> _Work required_: Among the lines below, the one containing "The image size is (334, 247)." opens the range and the one containing "Task: Click the left scroll arrow" closes it. Print that range exactly, without the pictures.

START Data listing

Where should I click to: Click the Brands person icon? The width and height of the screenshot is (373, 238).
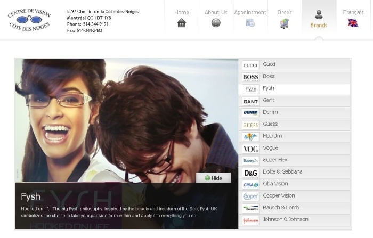click(x=319, y=15)
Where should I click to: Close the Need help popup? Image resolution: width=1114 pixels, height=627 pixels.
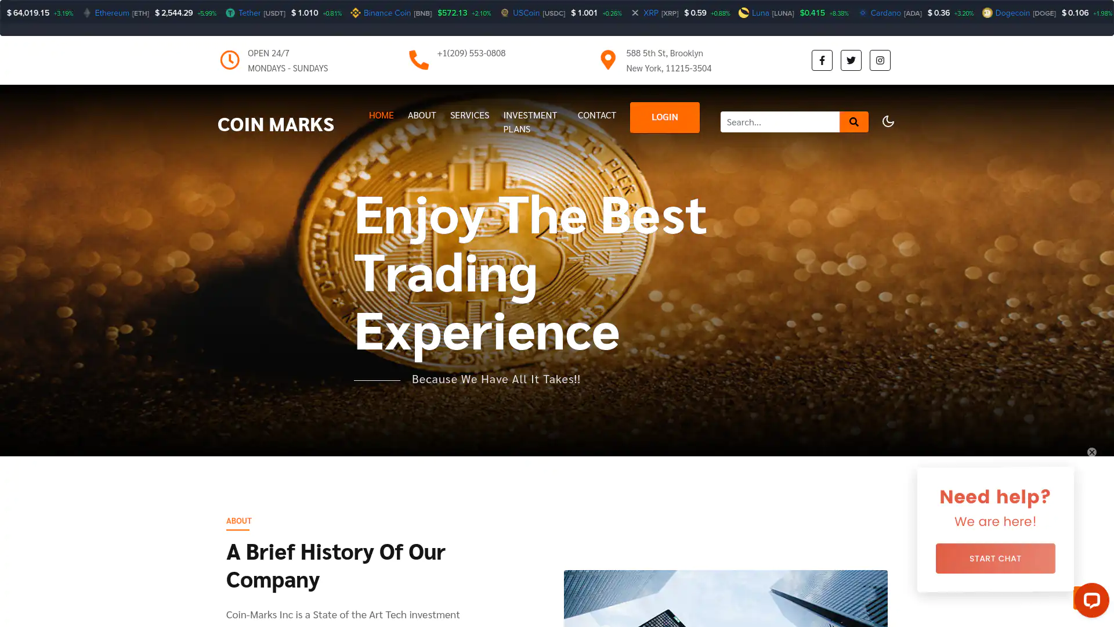click(x=1091, y=452)
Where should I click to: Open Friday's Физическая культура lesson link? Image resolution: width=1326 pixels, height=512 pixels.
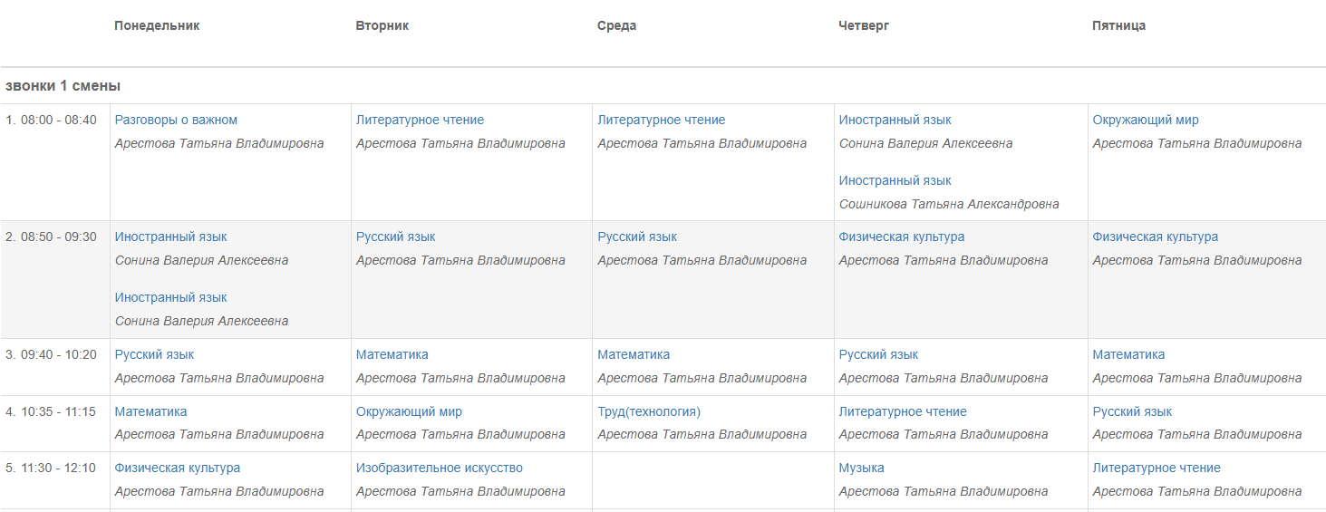1155,237
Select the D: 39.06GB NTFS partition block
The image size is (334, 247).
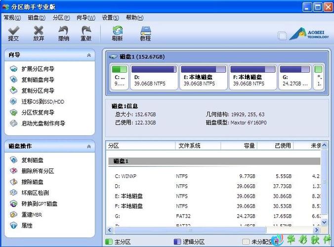coord(153,77)
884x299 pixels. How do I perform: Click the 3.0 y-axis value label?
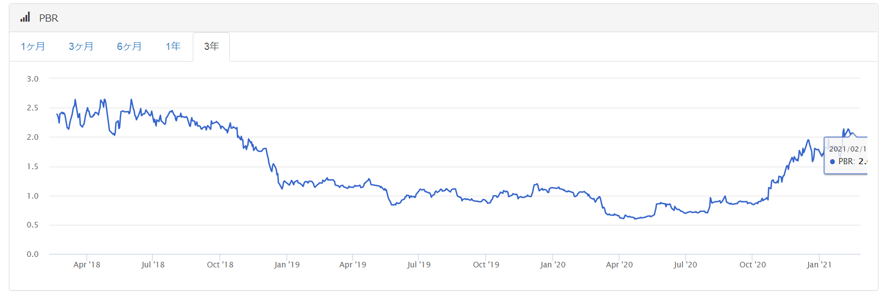pyautogui.click(x=33, y=79)
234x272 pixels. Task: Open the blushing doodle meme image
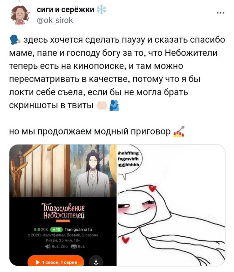171,205
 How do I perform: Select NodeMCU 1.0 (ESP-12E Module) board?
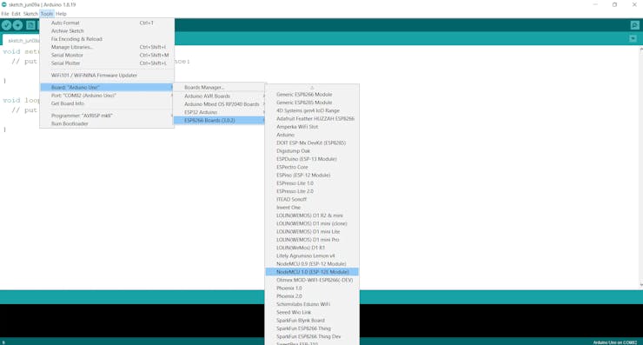click(312, 272)
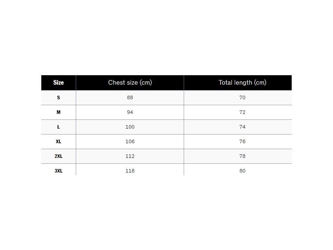Select the S size cell
This screenshot has height=250, width=333.
[x=59, y=98]
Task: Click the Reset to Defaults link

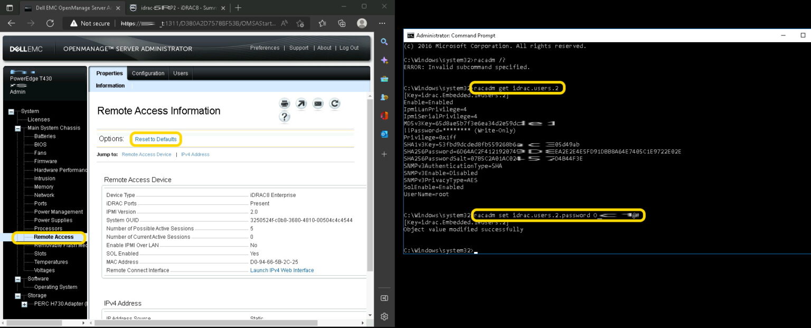Action: 156,139
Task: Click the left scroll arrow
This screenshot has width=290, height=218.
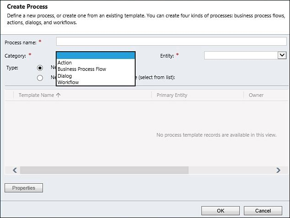Action: (15, 170)
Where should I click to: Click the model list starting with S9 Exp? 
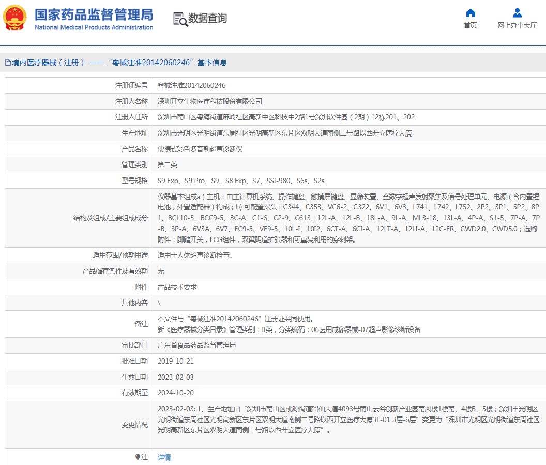tap(240, 181)
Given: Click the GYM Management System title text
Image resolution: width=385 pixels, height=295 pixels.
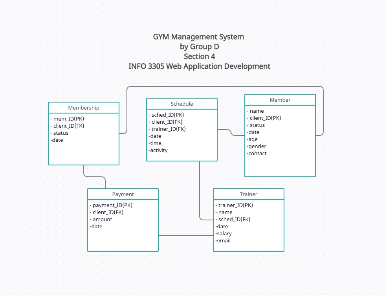Looking at the screenshot, I should 199,37.
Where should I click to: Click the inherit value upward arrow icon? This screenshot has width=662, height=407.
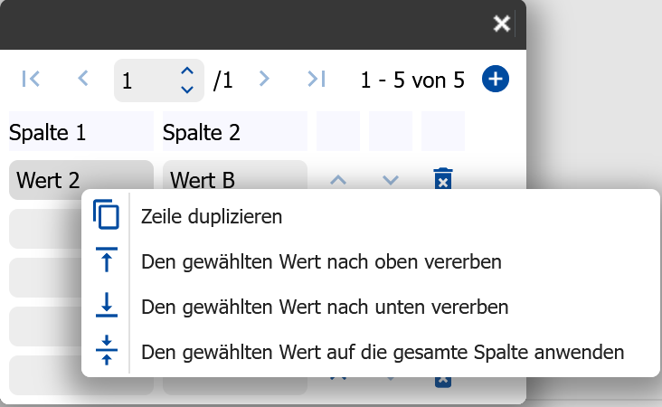pos(107,261)
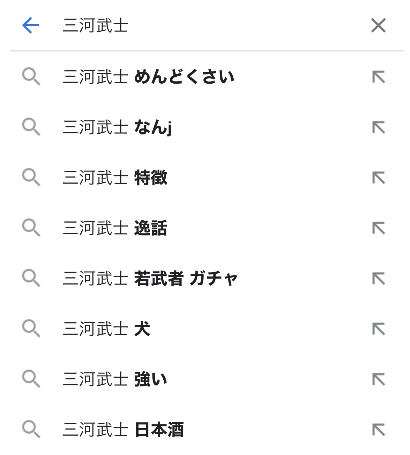Tap the arrow icon next to 逸話

tap(378, 228)
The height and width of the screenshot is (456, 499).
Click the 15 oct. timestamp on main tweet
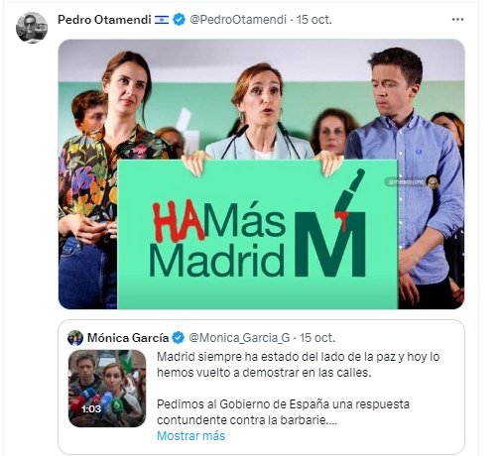click(313, 20)
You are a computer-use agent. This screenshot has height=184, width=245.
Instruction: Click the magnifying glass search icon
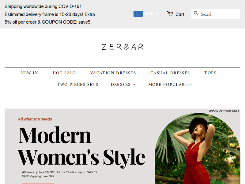tap(196, 13)
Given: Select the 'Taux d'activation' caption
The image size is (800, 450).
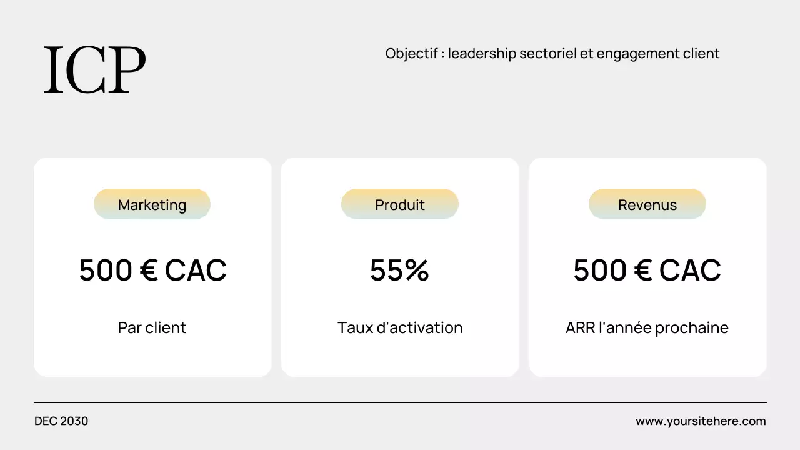Looking at the screenshot, I should click(400, 328).

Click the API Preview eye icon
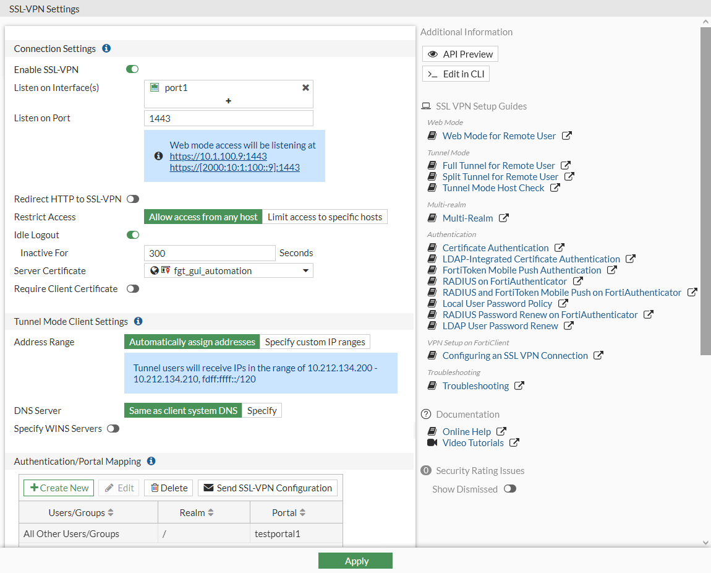click(433, 54)
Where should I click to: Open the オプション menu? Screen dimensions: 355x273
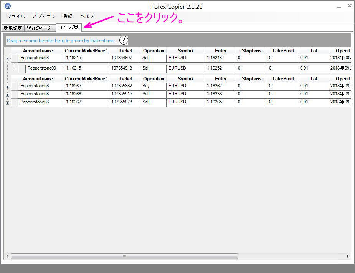[x=44, y=17]
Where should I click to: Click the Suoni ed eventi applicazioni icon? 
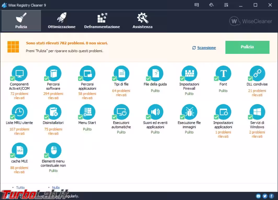coord(155,112)
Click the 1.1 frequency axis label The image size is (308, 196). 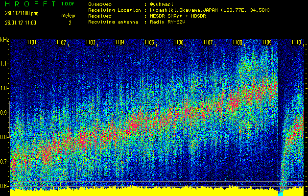(4, 64)
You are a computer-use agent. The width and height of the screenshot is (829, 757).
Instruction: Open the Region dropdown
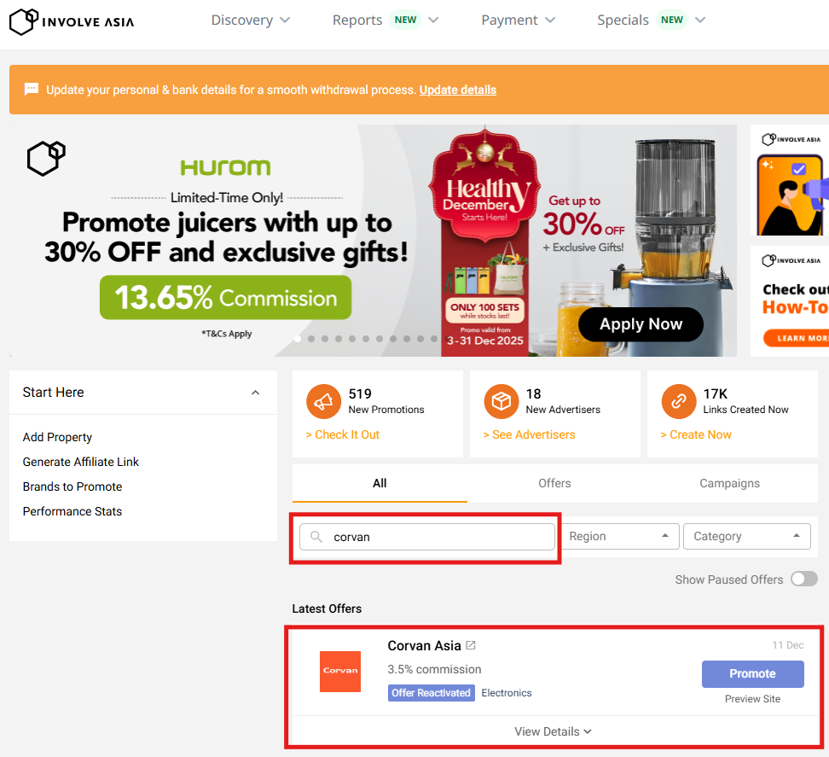(618, 536)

END Data listing

> _Solved problem_:
The image size is (334, 247).
coord(153,77)
884x299 pixels. How do I perform: Click the 3.0 y-axis value label?
pyautogui.click(x=33, y=79)
234x272 pixels. Task: Open the blushing doodle meme image
171,205
 How do I perform: Select NodeMCU 1.0 (ESP-12E Module) board?
click(312, 272)
Select the S size cell
This screenshot has height=250, width=333.
[x=59, y=98]
Task: Click the Reset to Defaults link

Action: 156,139
Task: Click the left scroll arrow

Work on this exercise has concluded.